**Excerpt**
%%
In Q4, monthly NIW volume was up 92% compared with the fourth quarter of 2015. Single Premium NIW was down 21% versus the prior quarter and down 47% from the prior year. This is consistent with our objective of shifting our NIW and insurance-in-force mix to mirror the long-term industry average.
And the primary insurance-in-force at year-end was 60% monthly, a significant increase over the 47% mix of monthly we had as of the end of 2015. In terms of purchase refinance mix, in the fourth quarter, purchase represented 72% of NIW with refinance 28%. This compares with a 75/25 mix in the third quarter.
As Brad mentioned, Q4 NIW was little affected by the increase in interest rates in November, but we are now seeing refinance mix come down in our commitments. Total policies-in-force as of the end of the quarter increased to 135,000, up 13% from 119,000 in the prior quarter.
Weighted average of FICO of primary risk-in-force as of the end of Q4 was 753, roughly flat with the prior quarter. Overall persistency in the primary book was 81% also roughly flat with 82% in Q3. Investment income in the fourth quarter was $3.6 million, up from $3.5 million in the prior quarter.
And total revenues in the fourth quarter were 36.6 million, up 3% from 35.5 million in the prior quarter. Underwriting and operating expenses in the fourth quarter were 23.3 million, including share-based compensation expense of $1.8 million.
This compares with underwriting and operating expenses of 24 million, including 1.8 million of share-based compensation in the prior quarter. For the year, gross expenses of 95 million before the impact of the ceding commission came in slightly better than our guidance of 96 million.
Net of the ceding commission, expenses of 93 million were at the low end of the guidance range we provided last quarter. We had 179 notices of delinquency in the primary book as of the end of the fourth quarter, up from 115 at the end of the prior quarter. We recorded $800,000 for claims expense and there were three paid claims in the quarter.
Our fourth quarter loss ratio defined as claims expense divided by premiums earned was 2%. As mentioned last quarter, we expect our loss ratios over the next several years to be in the low to mid-single digits. Now moving to the bottom line. Net income for the fourth quarter was $61.6 million or $1.01 per diluted share.
This includes a $54.5 million tax benefit, resulting from the reversal of the valuation allowance on our deferred tax asset or DTA. We expect to provide for taxes at an annual rate of 35%. However, we will be paying only minimal cash income tax for the next couple of years.
%%
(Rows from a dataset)
%%
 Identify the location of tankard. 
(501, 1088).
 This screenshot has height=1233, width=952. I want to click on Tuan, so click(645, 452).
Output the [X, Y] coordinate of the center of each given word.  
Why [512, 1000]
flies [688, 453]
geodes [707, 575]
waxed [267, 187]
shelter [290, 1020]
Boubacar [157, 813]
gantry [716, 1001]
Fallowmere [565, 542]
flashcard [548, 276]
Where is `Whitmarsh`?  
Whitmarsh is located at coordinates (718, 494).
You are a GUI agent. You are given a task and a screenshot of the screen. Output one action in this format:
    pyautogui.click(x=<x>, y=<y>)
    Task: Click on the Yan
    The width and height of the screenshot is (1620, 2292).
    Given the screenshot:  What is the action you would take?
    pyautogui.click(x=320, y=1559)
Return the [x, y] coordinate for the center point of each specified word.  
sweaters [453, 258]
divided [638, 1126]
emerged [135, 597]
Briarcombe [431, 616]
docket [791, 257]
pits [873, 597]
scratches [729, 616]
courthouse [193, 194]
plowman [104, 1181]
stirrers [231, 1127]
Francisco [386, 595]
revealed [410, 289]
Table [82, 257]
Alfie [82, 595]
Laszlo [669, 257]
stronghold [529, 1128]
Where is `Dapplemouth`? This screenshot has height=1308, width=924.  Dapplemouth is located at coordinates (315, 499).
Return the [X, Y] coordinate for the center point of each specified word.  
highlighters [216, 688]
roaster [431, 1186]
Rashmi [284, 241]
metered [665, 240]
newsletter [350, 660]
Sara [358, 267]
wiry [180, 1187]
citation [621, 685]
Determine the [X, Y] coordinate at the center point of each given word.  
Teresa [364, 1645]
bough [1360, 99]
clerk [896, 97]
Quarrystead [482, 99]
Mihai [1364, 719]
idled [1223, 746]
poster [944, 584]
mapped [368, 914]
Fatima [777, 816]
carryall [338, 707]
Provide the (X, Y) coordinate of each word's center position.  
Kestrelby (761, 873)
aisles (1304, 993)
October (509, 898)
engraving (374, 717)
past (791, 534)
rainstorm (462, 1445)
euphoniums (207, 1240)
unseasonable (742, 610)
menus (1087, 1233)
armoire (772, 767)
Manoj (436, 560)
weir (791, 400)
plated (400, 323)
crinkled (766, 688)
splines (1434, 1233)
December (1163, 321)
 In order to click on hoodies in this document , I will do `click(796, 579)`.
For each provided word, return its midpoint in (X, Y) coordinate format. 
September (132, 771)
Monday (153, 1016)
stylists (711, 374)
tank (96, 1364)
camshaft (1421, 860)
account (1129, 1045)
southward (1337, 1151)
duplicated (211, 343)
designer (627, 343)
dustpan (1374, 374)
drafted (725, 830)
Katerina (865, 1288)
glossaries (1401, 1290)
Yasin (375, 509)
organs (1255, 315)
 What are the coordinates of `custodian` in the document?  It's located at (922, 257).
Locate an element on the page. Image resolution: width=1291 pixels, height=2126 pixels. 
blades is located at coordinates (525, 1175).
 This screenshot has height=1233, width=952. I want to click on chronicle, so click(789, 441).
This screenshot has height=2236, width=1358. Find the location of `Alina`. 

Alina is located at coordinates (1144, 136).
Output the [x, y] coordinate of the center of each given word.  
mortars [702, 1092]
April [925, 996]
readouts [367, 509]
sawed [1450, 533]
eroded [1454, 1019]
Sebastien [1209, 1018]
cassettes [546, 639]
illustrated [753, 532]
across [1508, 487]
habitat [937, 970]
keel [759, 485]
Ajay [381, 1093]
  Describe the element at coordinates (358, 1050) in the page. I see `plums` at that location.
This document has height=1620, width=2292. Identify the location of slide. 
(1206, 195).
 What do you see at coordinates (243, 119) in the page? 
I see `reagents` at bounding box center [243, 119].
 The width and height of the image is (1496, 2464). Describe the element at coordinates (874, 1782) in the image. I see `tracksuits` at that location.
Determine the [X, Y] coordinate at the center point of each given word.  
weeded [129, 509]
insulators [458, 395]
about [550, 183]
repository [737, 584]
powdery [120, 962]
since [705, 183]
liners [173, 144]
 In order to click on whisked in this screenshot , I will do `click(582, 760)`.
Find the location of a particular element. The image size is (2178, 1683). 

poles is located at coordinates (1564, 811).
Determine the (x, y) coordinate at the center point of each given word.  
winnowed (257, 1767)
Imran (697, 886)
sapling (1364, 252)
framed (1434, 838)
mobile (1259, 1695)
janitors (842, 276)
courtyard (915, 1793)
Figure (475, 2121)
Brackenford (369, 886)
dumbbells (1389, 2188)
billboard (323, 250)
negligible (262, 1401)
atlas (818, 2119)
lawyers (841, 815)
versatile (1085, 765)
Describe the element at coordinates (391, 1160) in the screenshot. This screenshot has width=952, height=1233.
%%
**Set exercise A**
Transcribe the part of the earnings call excerpt starting at "As Brad mentioned, Q4" and ending at "of $1.8 million.".
**Set exercise B**
Render this sentence from the earnings call excerpt in Spanish: "Total policies-in-force as of the end of the quarter increased to 135,000, up 13% from 119,000 in the prior quarter."
**Set exercise C**
Answer these questions using the earnings call excerpt:
(i) What was investment income in the fourth quarter?
(ii) How many notices of delinquency were in the primary book at the end of the fourth quarter?
(iii) At what annual rate does the company expect to provide for taxes?
The items stand apart from the earnings call excerpt as separate material.

**Task output A**
As Brad mentioned, Q4 NIW was little affected by the increase in interest rates in November, but we are now seeing refinance mix come down in our commitments. Total policies-in-force as of the end of the quarter increased to 135,000, up 13% from 119,000 in the prior quarter.
Weighted average of FICO of primary risk-in-force as of the end of Q4 was 753, roughly flat with the prior quarter. Overall persistency in the primary book was 81% also roughly flat with 82% in Q3. Investment income in the fourth quarter was $3.6 million, up from $3.5 million in the prior quarter.
And total revenues in the fourth quarter were 36.6 million, up 3% from 35.5 million in the prior quarter. Underwriting and operating expenses in the fourth quarter were 23.3 million, including share-based compensation expense of $1.8 million.

**Task output B**
El total de pólizas en vigor al cierre del trimestre aumentó a 135.000, un 13 % más que las 119.000 del trimestre anterior.

**Task output C**
(i) $3.6 million
(ii) 179
(iii) 35%